Writing in the Thursday, June 10, edition of the scientific journal Nature, a team of scientists from the Howard Hughes Medical Institute (HHMI) at the University of Wisconsin-Madison describe a protein that regulates organ shape in the nematode Caenorhabditis elegans.
The finding is important for two reasons, said Judith E. Kimble, an HHMI investigator, UW-Madison professor of biochemistry and co-author of the Nature report. "One reason is that very little is known about how organs are shaped and this is one of the first molecules that can be manipulated to change organ shape at will," she said. "The second is that one of the mammalian counterparts of this organ-controlling protein may be involved in the spread of cancer cells."

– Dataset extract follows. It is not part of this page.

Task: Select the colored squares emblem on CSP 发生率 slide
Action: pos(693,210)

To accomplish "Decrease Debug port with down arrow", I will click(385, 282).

The grail of growing human organs for transplant in a laboratory dish is still a distant prospect. But with the new discovery of an organ-shaping protein, and the gene that makes the protein, a key step in the process of how nature organizes an ambiguous mass of cells into a complex organ has been identified.
Working in the microscopic worm C. elegans, a workhorse of modern biology, Kimble and Robert H. Blelloch, a doctoral and medical student in Kimble's lab, found that a protein, dubbed GON-1, is responsible for shaping the gonad, an intricate reproductive organ.

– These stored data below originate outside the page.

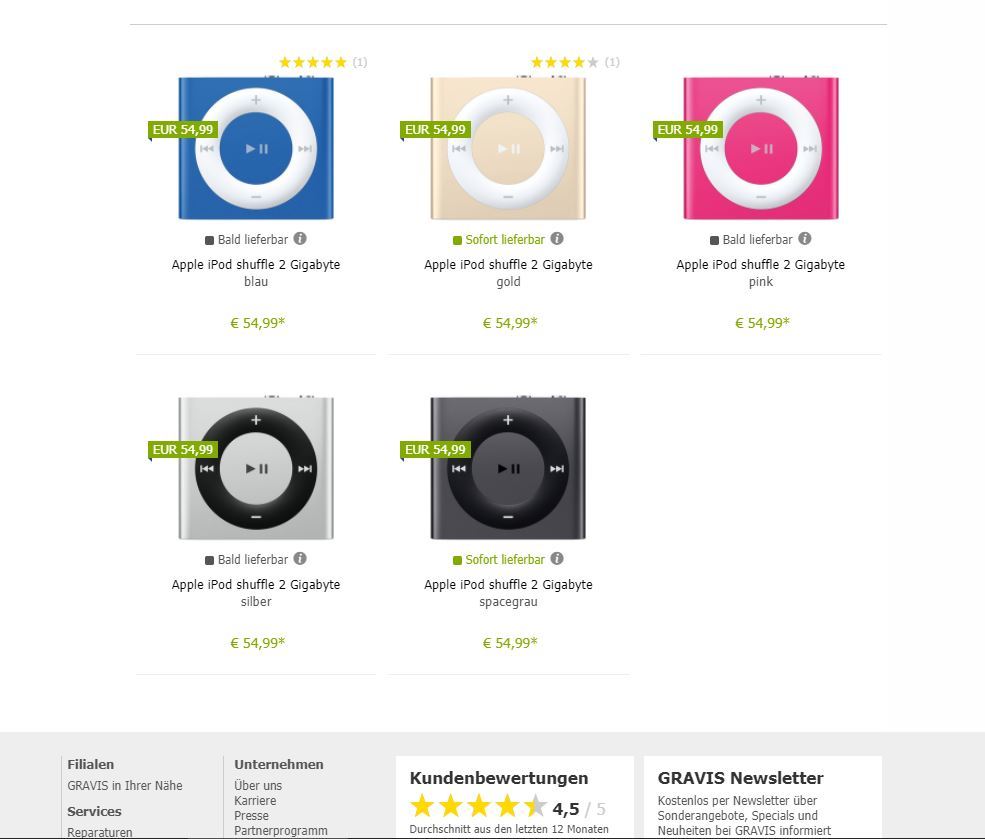This screenshot has height=839, width=985.
Task: Click info icon next to pink iPod availability
Action: [805, 239]
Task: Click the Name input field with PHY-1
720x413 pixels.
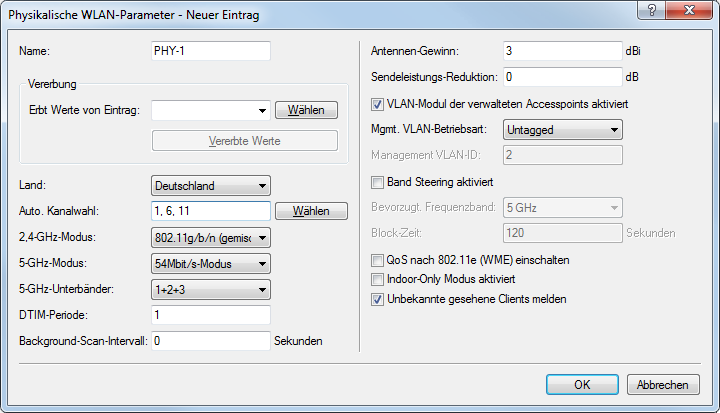Action: click(211, 49)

In early development, gonads form from a grouping of four specialized cells that grow into an organ. They accomplish the task with the help of a specialized "leader cell" whose job is to set up the polarity and shape of the organ, Kimble said.
The leader cell is located at the tip of an arm of accumulating cells that migrate into the U-shaped gonad organ. In the Wisconsin study, the making of the GON-1 protein was found to be a key function of the leader cells that directed the growth of the organ.
Although the new research was conducted in one organ in a microscopic worm, Kimble said there is a good possibility that the same organ-orchestrating mechanism is common to other organs in most other animals. And with the advent of human stem cell technology in the past year, the chance that scientists might one day be able to coax cells in a dish to grow into entire organs is now enhanced.
Moreover, the discovery of the organ-shaping protein, Kimble added, yields an important clue to how cancer may spread because similar proteins may be involved in shepherding cancerous cells from a tumor to other parts of the body. When cancer spreads or metastasizes in the body, prospects for recovery are grim.
Kimble said knowing how the protein works may enable the development of inhibitors that could slow or stop the spread of cancerous cells in cancer patients.